The ungenerous part which the king of the Seiks was enacting towards her husband aroused the energies of the queen, who had settled herself at the British station of Lodiana. She arranged the placing of horses on the road; and Shooja, and his people, made every exertion in Lahore. They hired all the houses which adjoined those in which they were lodged; and opened a passage into the street by cutting through seven walls. A few hours after the household had retired to rest, the king descended by the aperture, and issued into the street in the dress of a native of the Punjab. The city wall had yet to be passed, and the gates were shut. Shooja creeped through the common sewer of the city, and fled, with two or three servants, towards the hill country of Kishtwar. Here he once more raised the standard of a monarch, and planned an attack on Cashmere, in which he was assisted by the Rajah of Kishtwar. The expedition would have been successful, for the governor of Cashmere had evacuated his frontier position, but an untimely season blocked the roads with snow, interrupted the supplies, and once more frustrated the hopes of Shah Shooja. Wandering by a cheerless and ungenial country, the Shah at length reached the British station of Sabathoo in the outer Himilaya, from which he repaired to Lodiana, where his family had found an asylum. He here joined them; and has since shared the bounty of the British Government. Few monarchs and few men have been subjected to greater reverses of fortune than Shooja ool Moolk; and we find our sympathies enlisted in his cause by a knowledge of his misfortunes.
Elevation of Shah Eyoob.
Shooja, after all his misfortunes, might have now re-ascended and retained the throne of his ancestors; but before Azeem Khan had reached Peshawur, he prematurely displayed his notions of royal authority by insulting some friend of his benefactor, whom he considered to be encroaching on his dignity, by using a palankeen. The whole Barukzye family took offence at this inconsiderate attack; and determined to place a more compliant master on the throne.
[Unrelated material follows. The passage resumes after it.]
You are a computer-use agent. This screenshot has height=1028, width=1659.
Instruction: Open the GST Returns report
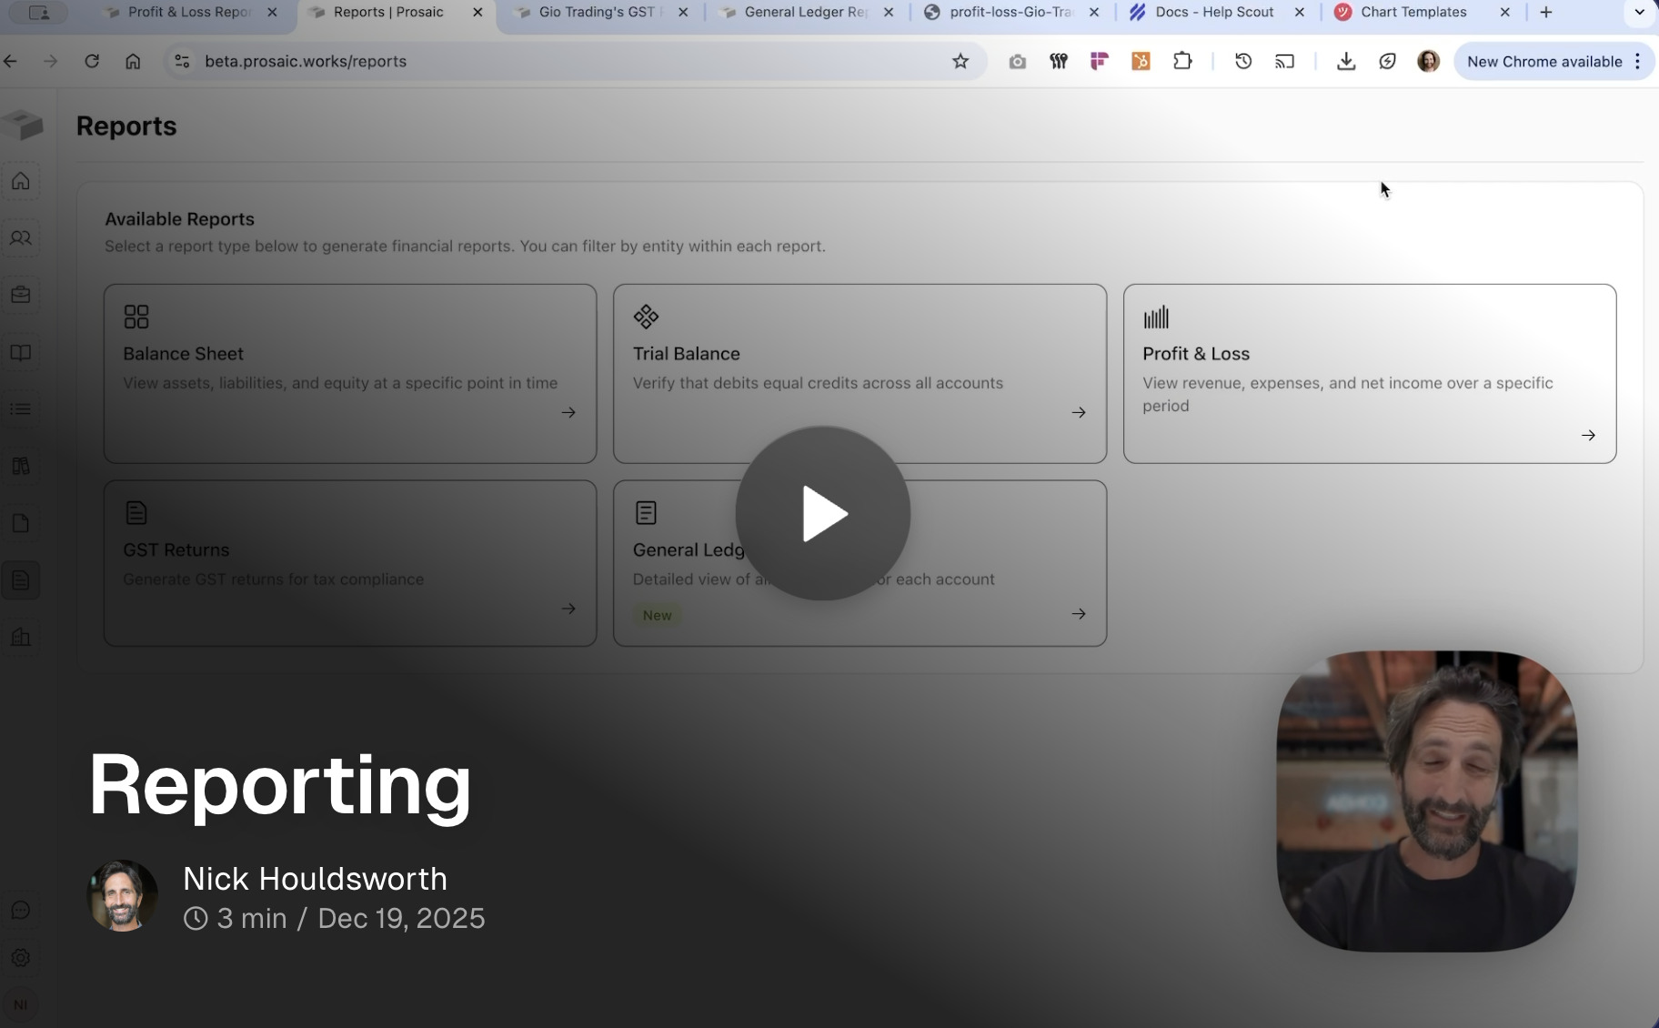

A favourable opportunity presented itself in the person of Eyoob (or Job), a brother of Shooja. He entered the camp of Azeem Khan, and sued for the throne as the most abject of slaves. “Make me but king,” said he, “and permit money to be coined in my name, and the whole power and resources of the kingdom may rest with yourself; my ambition will be satisfied with bread, and the title of king.” His conditions were accepted; nor did this puppet monarch ever violate or attempt to infringe the terms by which he had gained the name and trappings of royalty. Eyoob continued as a tool in the hands of Azeem Khan, who was nominally his Vizier. So degraded was now the state of the royal house of Cabool, that the very robe of honour which installed the minister into the viziership of the empire was a portion of his own property, and had been sent privately to the Shah, who conferred it on the Vizier with all the pomp and display of royalty. Several of the young princes who aspired to the throne were delivered over to Eyoob, and put to death. Shooja was immediately driven from Peshawur, and retired to Shikarpoor in Sinde, which the Ameers of that country agreed to cede to him. A series of intrigues, set on foot by his enemies, expelled him even from this retreat; and he fled by the circuitous route of the desert and Jaysulmere to Lodiana. The conduct of Shooja while at Shikarpoor was ill calculated to support his falling fortunes. He forgot the dignity of a monarch in low intrigues with his subjects, in which he tarnished their honour as well as his own. The fitness of Shooja ool Moolk for the station of sovereign seems ever to have been doubtful. His manners and address are highly polished; but his judgment does not rise above mediocrity. Had the case been otherwise, we should not now see him an exile from his country and his throne, without a hope of regaining them, after an absence of twenty years; and before he has attained the fiftieth year of his age.